Research Talk: Anomaly Detection with Relevance Feedback

April 14, 2010

1:30pm-2:30pm

Halligan 127

Speaker: Saeed Majidi

Host:

Abstract

Anomaly or outlier detection seeks to detect patterns in a given data set that do not conform to expected behavior. For the majority of both supervised and unsupervised anomaly detection methods, points are ranked with respect to an anomaly score that is based on a distance measure defined over the features describing each instance in the dataset. The domain expert can then examine this ranked list of anomalies. A potential flaw in these approaches is that existing methods weight all features equally in computing the score for each data point. But this has a significant drawback: a data point may only be anomalous in some of the features but the normal features will dominate the distance calculation.
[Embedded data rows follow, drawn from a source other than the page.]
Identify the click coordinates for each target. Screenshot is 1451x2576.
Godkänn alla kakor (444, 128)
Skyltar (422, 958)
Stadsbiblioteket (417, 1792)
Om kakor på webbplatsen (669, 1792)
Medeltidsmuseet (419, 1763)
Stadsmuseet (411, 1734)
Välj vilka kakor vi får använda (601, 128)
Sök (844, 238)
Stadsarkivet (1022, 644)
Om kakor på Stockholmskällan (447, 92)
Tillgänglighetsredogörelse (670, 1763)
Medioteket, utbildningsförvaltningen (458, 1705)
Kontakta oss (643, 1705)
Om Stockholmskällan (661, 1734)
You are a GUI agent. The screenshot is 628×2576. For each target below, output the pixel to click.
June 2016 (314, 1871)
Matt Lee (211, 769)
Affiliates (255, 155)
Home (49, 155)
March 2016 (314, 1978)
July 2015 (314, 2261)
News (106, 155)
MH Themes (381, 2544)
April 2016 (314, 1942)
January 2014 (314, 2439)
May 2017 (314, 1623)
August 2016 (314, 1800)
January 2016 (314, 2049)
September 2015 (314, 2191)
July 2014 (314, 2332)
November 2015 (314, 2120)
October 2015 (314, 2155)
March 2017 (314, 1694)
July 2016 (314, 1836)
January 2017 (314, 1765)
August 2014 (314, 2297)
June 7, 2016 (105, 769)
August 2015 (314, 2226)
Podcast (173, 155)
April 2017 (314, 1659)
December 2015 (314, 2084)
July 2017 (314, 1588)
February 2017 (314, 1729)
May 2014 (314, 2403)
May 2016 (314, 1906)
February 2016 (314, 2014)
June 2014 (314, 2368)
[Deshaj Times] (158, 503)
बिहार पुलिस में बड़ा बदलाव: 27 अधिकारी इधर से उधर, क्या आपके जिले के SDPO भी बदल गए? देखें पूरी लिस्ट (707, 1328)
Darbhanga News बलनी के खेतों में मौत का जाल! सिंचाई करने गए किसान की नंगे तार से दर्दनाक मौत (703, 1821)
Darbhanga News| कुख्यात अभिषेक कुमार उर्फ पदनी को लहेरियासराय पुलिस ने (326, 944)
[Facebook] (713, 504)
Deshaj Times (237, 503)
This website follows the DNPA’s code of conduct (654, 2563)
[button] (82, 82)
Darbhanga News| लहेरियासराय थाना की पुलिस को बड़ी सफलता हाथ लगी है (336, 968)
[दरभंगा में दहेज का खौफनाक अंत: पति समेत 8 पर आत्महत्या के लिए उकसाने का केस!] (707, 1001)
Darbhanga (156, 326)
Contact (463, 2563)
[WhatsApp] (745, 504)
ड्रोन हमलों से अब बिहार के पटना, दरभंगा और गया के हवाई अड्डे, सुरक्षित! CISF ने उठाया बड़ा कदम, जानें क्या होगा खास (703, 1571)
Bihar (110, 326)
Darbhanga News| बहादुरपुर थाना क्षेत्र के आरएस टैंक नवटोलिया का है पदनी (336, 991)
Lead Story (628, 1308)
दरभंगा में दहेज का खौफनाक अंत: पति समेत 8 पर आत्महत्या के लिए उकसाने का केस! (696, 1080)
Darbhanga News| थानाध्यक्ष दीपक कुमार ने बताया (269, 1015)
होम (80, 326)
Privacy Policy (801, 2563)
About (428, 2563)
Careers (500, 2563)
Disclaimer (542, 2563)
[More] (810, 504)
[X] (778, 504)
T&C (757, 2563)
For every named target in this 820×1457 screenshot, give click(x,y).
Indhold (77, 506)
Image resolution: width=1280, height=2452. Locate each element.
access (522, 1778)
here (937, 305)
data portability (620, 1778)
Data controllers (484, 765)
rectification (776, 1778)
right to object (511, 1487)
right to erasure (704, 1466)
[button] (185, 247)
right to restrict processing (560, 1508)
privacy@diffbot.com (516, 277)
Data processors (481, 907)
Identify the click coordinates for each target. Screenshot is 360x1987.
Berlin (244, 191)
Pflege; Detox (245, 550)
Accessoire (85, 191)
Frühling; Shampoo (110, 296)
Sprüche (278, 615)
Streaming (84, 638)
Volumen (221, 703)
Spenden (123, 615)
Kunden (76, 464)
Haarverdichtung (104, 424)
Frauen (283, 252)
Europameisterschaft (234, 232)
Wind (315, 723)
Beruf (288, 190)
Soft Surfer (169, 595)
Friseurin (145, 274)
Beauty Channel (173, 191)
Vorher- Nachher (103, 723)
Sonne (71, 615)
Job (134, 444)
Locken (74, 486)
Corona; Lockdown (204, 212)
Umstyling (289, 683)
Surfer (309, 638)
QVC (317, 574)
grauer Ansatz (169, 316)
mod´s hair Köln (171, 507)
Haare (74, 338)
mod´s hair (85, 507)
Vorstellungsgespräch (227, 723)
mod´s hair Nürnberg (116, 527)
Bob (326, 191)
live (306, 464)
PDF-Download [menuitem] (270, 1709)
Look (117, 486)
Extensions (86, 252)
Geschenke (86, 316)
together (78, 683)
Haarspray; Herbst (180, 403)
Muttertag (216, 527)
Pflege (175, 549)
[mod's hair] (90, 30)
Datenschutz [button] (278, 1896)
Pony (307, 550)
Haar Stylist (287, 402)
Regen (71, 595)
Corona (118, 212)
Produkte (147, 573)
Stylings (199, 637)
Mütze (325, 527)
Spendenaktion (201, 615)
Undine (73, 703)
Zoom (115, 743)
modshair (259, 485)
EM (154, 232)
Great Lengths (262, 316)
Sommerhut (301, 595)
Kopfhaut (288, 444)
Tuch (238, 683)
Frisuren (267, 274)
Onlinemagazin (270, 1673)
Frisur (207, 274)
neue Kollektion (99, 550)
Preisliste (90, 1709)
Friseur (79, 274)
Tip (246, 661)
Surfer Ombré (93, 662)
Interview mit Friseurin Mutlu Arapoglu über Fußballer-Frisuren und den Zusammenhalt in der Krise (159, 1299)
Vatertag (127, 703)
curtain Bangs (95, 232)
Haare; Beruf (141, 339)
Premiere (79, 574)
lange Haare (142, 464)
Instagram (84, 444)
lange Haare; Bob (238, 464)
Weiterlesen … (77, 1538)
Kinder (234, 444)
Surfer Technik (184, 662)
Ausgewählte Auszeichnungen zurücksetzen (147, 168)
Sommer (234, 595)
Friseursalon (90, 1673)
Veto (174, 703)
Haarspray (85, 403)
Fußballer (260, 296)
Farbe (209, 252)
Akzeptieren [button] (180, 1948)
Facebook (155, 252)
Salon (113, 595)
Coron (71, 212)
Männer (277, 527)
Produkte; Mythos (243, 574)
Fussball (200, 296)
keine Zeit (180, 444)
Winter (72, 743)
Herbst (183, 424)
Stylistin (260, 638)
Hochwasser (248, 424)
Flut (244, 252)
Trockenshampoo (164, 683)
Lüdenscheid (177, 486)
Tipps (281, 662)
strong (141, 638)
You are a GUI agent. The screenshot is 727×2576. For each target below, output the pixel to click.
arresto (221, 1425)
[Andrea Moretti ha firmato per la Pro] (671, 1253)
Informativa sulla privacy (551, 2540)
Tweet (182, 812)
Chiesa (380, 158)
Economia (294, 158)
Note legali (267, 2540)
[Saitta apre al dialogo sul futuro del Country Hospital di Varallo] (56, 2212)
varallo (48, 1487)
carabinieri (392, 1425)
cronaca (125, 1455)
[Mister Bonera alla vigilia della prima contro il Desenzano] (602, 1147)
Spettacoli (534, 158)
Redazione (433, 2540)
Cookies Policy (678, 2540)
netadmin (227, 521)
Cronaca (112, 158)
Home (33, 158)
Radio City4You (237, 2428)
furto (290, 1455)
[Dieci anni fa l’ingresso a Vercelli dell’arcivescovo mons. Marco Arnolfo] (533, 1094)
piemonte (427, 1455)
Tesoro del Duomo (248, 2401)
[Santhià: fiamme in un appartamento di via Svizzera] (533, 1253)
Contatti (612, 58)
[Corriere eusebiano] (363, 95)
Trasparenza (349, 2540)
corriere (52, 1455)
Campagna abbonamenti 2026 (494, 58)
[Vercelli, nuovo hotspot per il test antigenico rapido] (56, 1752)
In this talk we present a method that takes relevance feedback from the expert in order to determine a set of weights on the features for the distance metric. Specifically, at each iteration, we use an active learning approach to choose and present K points to the expert, she then indicates whether or not they are “interesting” anomalies. From this feedback our method recalculates the weights for the features with the goal of ensuring that more anomalous points appear higher in the ranking on the next iteration. Our research is motivated by the problem of finding anomalous objects in astronomy photometric time series and we show preliminary results of our method on this dataset.